Ideally we are trying to assemble as much data as possible at the program level.  Karen Helm and her staff have done a great job both discussing with us possible measurements and possible sources of data and in some cases the sources of data are only at the departmental level and not at the program’s level.  Usually what we as a task force have decided is if we feel the question is worth asking we will take the data at the department level , knowing when it comes to the analysis period we are going to have to be very careful about distinguishing that.

Zonderman stated that they have two subcommittees currently working and one is developing the qualitative instrument, which will be a relatively brief survey that will go out to all the departments to be filled out by the  department heads and that will ask for information on the advising systems where we don’t have quantitative information.  A couple of other questions we want to ask are—to ask departments to talk about how they feel they link to not only the strategic plan but the core mission of NC State.  Another question we want to ask is—are any particular degree programs linked to particular economic programs or particular grant programs.

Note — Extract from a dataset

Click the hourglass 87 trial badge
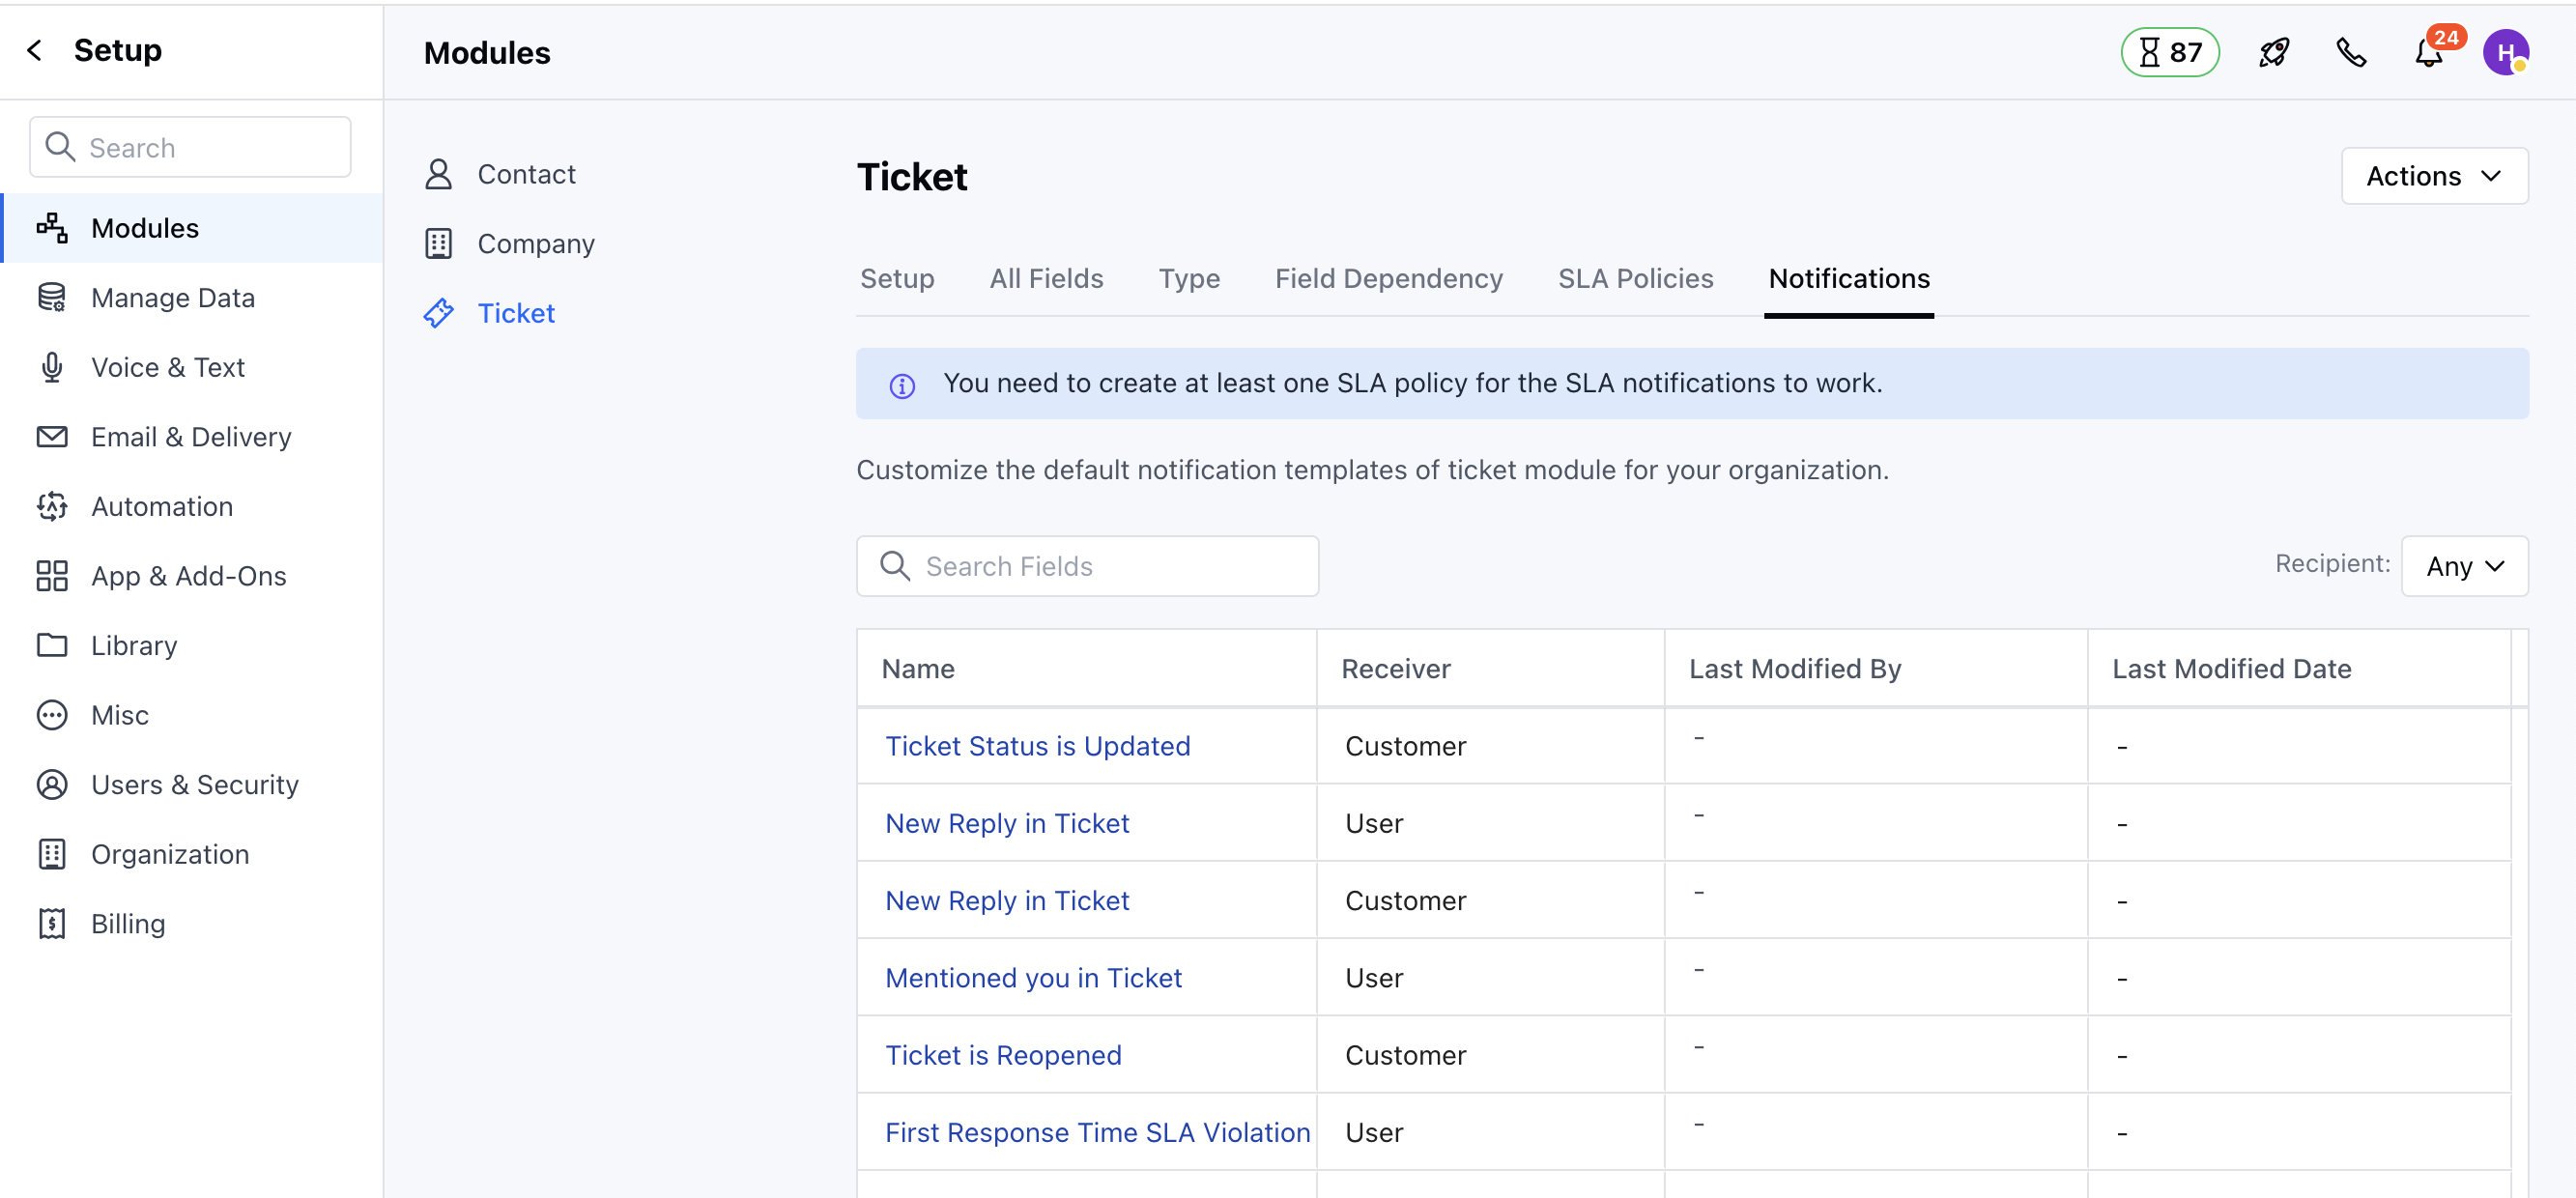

The second subcommittee has been working on some measurements of what we are calling “economic” value programs.  Again we are working hard on some of the basic cost that goes into your program whether it is faculty salary cost, teaching laboratory cost, etc.  The subcommittee is recommending that we at least start with the current 12-cell matrix.

The final point is that we are almost at the stage of a campus-wide review of our metric.  We are not at the second stage where we put these measurements into use.  We first want to make sure that we have the right series of metrics, but we do want input from the entire campus.  We will soon be posting what we hope is our list of metrics.  We will also be publishing a draft of the qualitative instrument as well and the hope is that this will certainly be reviewed by deans, and especially department heads.  It will be available for the entire faculty to review as well.

Zonderman stated that the goal of this exercise is not just to identify “underperforming” programs, it is also to identify and measure what we know are a lot of successful programs on this campus that are probably under resourced.

Questions to Professor David Zonderman

Is the committee including learning outcomes as a metric?

At this stage we don’t have it specifically on there as a measurable metric.  We are looking more at admissions, enrollment, and graduation rate.  We are looking at things like student participation in study abroad, and service learning.

Karen Helm followed up and noted that the metrics were things that were defined the same way across colleges and departments.

Is the committee gathering information concerning student study habits, how long they study per week etc.?

Some of those questions are great, but I’m not sure it falls under our task force charge, but I will say that even before we get to the five strategic goals we have a series of questions that are more of a snapshot of our student body.  We have a series of demographic snapshots and some basic ones on some of the most basic quality indicators such as GPA, SAT scores.

Chancellor Woodson commented on the large number of NC State students who work off campus and the impact on study habits.

A comment was made on the need to distinguish working for fun and working to pay for school.

How is the committee weighting qualitative versus quantitative metrics?

The whole issue of weighting has come up at one meeting that I know of and we really haven’t completely wrapped our heads around it yet.

8. Adjournment

A motion passed to adjourn the meeting at 4:55 p.m.